Safety Davanta Reynolds was ejected before the start of the game for throwing a punch during a scuffle. Defensive tackle Ja’Quan Smith was thrown out in the fourth quarter after coming in contact with an official, and the Eagles were called for four unsportsmanlike conduct penalties, a microcosm of their entire 7-4 season.
“Last year we had a lot of team problems,” quarterback Chauncey Caldwell said. “We weren’t really a team, we were undisciplined.”
To help fix the problems and to give his team a chance to bond, interim coach Granville Eastman, who took over in December, created an intramural basketball league for his football players.
The players were split into eight teams and played every Tuesday in the Walker Athletic Complex on campus.
The assistant coaches picked the teams, and the main goal was to create teams with football players of different positions. Offensive players could get to know their defensive teammates better. Coaches could work with players they don't normally coach on the football field.

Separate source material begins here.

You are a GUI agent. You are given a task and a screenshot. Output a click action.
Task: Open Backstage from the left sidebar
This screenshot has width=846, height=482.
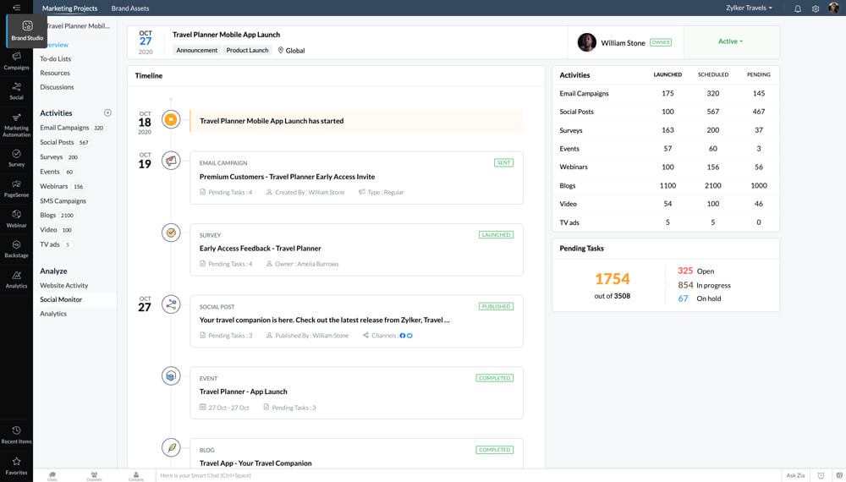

Offensive coordinator T.C. Taylor, for example, didn’t make his team full of players he’s used to coaching, instead throwing in some defensive players to better build relationships with those people.
“If you get a bunch of offensive guys, they have that relationship already established with each other, so we tried to mix it up with guys we didn’t think had the best relationship and went from there,” Taylor said.
The strategy worked. Taylor admitted he didn’t know some of the defensive players very well, but got closer with them because they were on his basketball team. He also noticed guys on opposite sides of the ball that he never saw hanging out before became closer because of the weekly basketball games.
According to Travis Taylor, NCCU’s Director of Football Operations, the league was dominated by the team led by Eagles’ special teams coordinator Chris Schultz.
Eastman said he would love to continue the league during the summer, but even if they don’t, it served its purpose.
“I think that kind of stuff reveals some different types of characteristics about everybody — coaches and players,” Eastman said. “I think it’s just a different way for us to grow and build chemistry with one another before we hit the field.”
N.C. Central basketball coach LeVelle Moton probably won’t steal any of the school's football players for his team, but the gridiron gang had a goal to bond, and it took basketball to make that happen.
“It worked out pretty well,” Taylor said. “We accomplished what we were trying to get done. The kids enjoyed it.”